_What the task requires:_
Rewrite the records from the line with "How do I perform: Click the supplier" up to and including the line with "pos(74,335)", keeping all other text unchanged but multiplying every click coordinate by 2.25 and rounding to whole numbers, with halves rounded up. Omit the pictures.

_Entries provided:_

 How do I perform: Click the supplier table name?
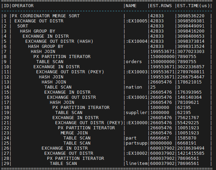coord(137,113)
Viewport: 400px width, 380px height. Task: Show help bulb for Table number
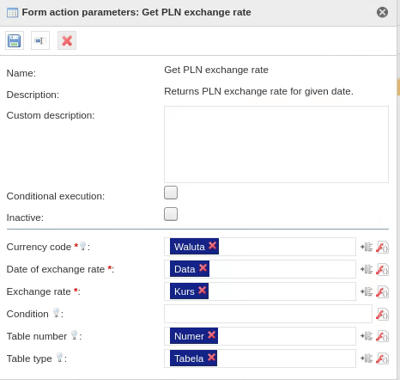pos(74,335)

...

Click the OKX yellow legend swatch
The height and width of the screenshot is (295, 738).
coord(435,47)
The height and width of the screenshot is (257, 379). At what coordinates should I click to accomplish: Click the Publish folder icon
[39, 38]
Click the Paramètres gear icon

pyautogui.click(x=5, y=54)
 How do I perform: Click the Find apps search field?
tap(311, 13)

--

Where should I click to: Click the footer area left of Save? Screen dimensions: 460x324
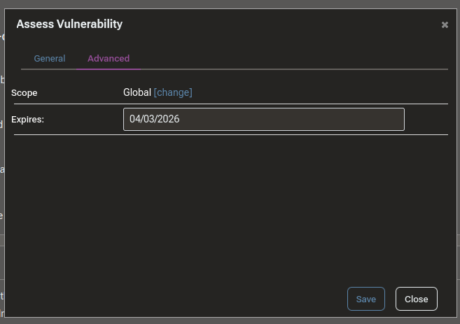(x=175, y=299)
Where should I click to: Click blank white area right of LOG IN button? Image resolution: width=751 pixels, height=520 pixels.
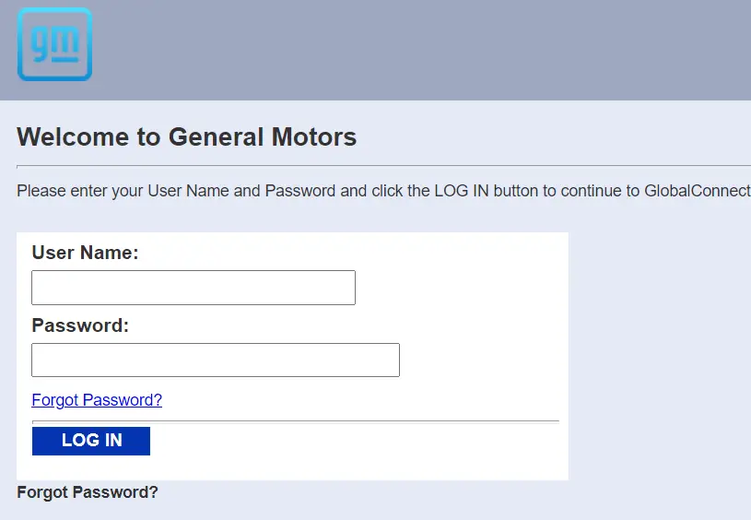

_Answer to the exercise:_
 How do I perform: Click the supplier table name?
coord(308,254)
Viewport: 400px width, 380px height. Task: Show help bulb for Table number
pos(167,754)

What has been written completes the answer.